Sunday, January 17, 2021

Lou Dobbs Calls 'Assault' on Trump Second Only to Lincoln's Assassination


Except for Abraham Lincoln's assassination, the vicious "assault" aimed at President Donald Trump is the worst in American history on a man holding the top office.

During a Fox Business News interview with Pastor Robert Jeffress on Friday, Dobbs referred to Trump's enemies and opponents as "the corrupt forces within our government who worked against him for more than four years."

"It is the most vile, venomous assault ever conducted against a president in our country's history, short of the assassination of Abraham Lincoln," Dobbs said in a video of the interview on his Twitter account.

"This is a nation that can't heal, that cannot come together until we understand the truth and the reality of what we have witnessed over the course of the past four years of this man's presidency."

Jeffress, from the First Baptist Church in Dallas, Texas, has been an outspoken supporter of Trump. He told Dobbs that the Democrats were attacking Trump's loyalists, not just the president.
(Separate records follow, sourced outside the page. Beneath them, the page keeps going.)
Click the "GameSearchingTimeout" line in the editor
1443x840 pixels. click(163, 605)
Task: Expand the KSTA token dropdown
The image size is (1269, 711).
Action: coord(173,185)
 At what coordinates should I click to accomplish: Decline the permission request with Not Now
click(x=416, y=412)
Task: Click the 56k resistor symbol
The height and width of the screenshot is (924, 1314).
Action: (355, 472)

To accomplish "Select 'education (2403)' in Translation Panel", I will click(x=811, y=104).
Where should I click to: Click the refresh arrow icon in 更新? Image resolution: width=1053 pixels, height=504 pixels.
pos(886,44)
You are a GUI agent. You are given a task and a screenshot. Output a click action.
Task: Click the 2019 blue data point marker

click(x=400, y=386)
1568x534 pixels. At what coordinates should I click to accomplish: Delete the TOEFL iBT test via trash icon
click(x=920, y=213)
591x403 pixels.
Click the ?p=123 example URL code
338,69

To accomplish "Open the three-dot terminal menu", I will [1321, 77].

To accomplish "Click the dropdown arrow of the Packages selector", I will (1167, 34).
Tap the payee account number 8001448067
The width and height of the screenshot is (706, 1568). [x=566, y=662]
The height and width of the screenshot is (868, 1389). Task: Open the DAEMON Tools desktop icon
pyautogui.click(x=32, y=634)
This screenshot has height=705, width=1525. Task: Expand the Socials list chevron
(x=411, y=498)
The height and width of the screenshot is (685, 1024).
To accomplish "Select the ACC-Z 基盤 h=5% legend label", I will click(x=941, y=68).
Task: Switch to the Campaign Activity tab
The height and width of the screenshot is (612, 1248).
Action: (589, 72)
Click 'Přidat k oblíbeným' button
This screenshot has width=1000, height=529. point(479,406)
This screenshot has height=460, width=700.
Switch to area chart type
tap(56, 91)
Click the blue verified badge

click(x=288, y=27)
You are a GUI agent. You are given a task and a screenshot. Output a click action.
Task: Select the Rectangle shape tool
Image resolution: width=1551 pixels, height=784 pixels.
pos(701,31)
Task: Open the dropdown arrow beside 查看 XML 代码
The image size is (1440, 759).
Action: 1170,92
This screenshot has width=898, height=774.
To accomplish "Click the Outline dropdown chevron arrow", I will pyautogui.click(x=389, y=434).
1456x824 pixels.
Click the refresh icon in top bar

"That's an attempt to shame people like you and me who strongly support this president into repenting our support of him," Jeffress said. "Well, I’ll guaran-dang-tee you I'm not repenting of anything. Certainly, not my support of this great president.

"I told [Trump] this week I believe he is the greatest president of my lifetime and he will go down as the most pro-life, pro-religious liberty president in American history. And nothing anyone says can change that."

Dobbs said Trump compiled an "extraordinary legacy," especially when one considers the challenges he has faced since 2016 campaign.

"He accomplished more than any president in the first year, first three years, of his term," Dobbs said. "His four years are remarkable in achievement, all the more so because of the naked, corrupt opposition of the Radical Left and the Deep State.”

Assassination of Abraham Lincoln

April 14, 1865
Abraham Lincoln, the 16th president of the United States, was assassinated by well-known stage actor John Wilkes Booth on April 14, 1865, while attending the play Our American Cousin at Ford's Theatre in Washington, D.C.